Murilo Ribeiro de Almeida (born January 21, 1989) simply known as Murilo de Almeida, is a football player. He last played as a striker for Luverdense Esporte in the Campeonato Mato-Grossense. He is a former striker of the Timor-Leste national football team, and is the country's leading goal scorer.

Personal life
Murilo was born at Presidente Prudente, Brazil, and naturalized East Timorese by fellow Brazilian Antônio Carlos Vieira, who was then the coach of Timor-Leste.

Club career

Earlier career
Murilo de Almeida began his professional club career at Esporte Clube Bahia in Brazil but has not appeared in a single league match.

Persiraja
In 2011, he signed for Persiraja Banda Aceh. Murilo made his debut for Persiraja Banda Aceh in a match versus Persijap Jepara. He score at his opening match debut; In 69 minutes, Murilo make a surprised goal. Persiraja finished 2-1 with Persijap. Murilo de Almeida was sent off in the 16th minute, after a  protest  with the referee because of his excessive diving at the goal post in Persija IPL match. Referee reaction was pulling out two yellow cards.

Busaiteen
Between 2012 and 2013, he signed with and played for Busaiteen Club in the Bahraini Premier League. After his departure, in the 2013 edition of Bahraini Premier League was won by Busaiteen.

Magwe
In 2013, he moved to Myanmar and played for Magwe FC and scored 4 goals in 10 league matches.

Al-Mesaimeer and Ettifaq
During the 2013-14 Qatari Second Division, he represented Al-Mesaimeer SC and later moved to Saudi giants Al-Ettifaq FC in 2014. With Ettifaq, he played only 6 games in the Saudi Professional League.

Japanese leagues and Hongkong
In 2015, he signed with J1 League outfit Oita Trinita and later played for AC Nagano Parceiro in the J3 League on loan from Oita.

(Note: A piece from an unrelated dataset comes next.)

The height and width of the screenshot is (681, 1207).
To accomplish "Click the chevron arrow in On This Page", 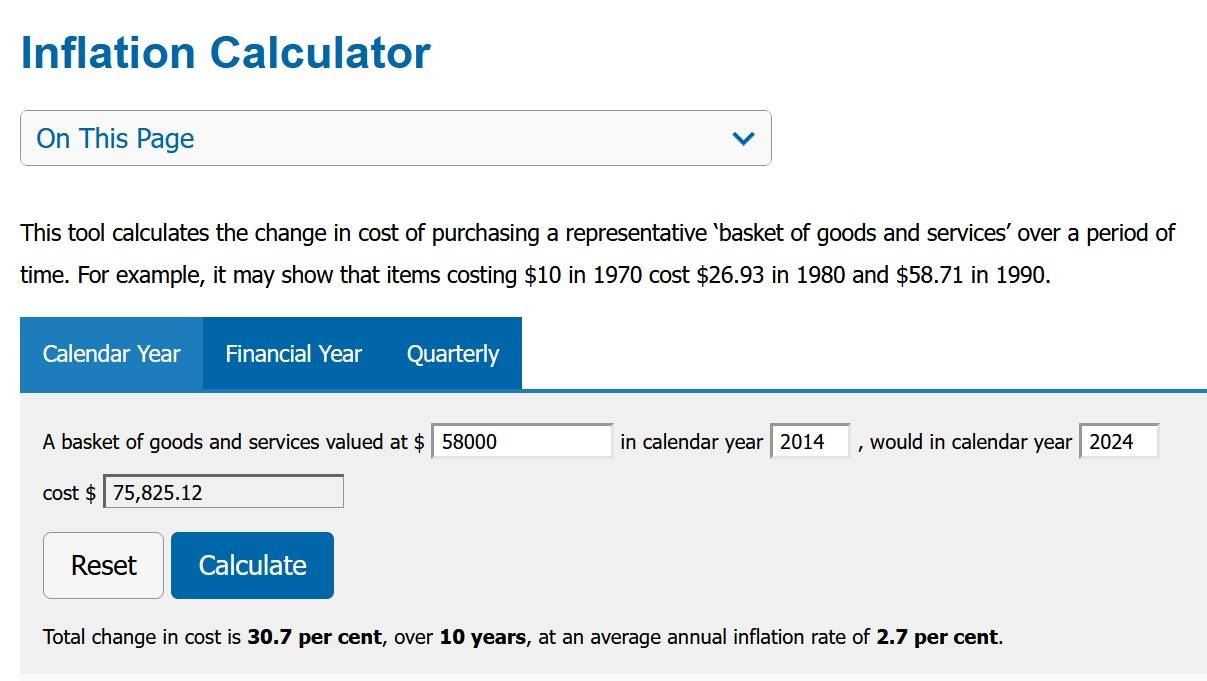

Murilo later moved to South China AA in the Hong Kong Premier League and also appeared with the club in 2015 AFC Cup.

Later career
Murilo came back to his previous club Busaiteen Club in the Bahraini Premier League and stayed there until 2016. He later moved to Kuwait and joined Al Tadhamon SC.

Chennai City
In 2017, he signed with Indian I-League club Chennai City FC on a two-year deal. He appeared in 8 I-League matches and scored a single goal against Churchill Brothers SC. He was also impressive in his team’s 2-1 victory over Mohun Bagan AC in January.

International career
Murilo made his international debut for Timor-Leste national under-23 football team in the 2011 SEA Games, where the first match was against Brunei U23. Murilo is known for his quick and fast attack. Murilo scored 3 goals during the 2011 SEA Games. Recently, Murilo received a red card for bad conduct during the third match which was against Vietnam U23. He scored 3 goals in 4 matches for the Timor-Leste U23 between 2011 and 2013.

Murilo made his senior international debut for Timor-Leste national football team on 5 October 2012, against Cambodia, where he struck twice late in the first half against Cambodia at the Youth Training Centre to set Timor Leste on the way to their first-ever win in the competition as he glanced home a cross by Alan and then finished off a counter-attack on the stroke of half-time. Timor-Leste won their first international match against Cambodia in which they scored 5–1.

He made his hat-trick against Brunei in the 2014 AFF Suzuki Cup group stages and honoured as the "Southeast Asia Player of the Week" by Goal.com and Goal Indonesia's CEO Eric Noveanto said that, "The Brazilian-born striker was an important figure for Timor Leste in AFF Suzuki Cup 2014 qualification round on Sunday as he successfully netted a hat-trick to clinch a 4-2 thrilling victory over Brunei at New National Stadium Laos."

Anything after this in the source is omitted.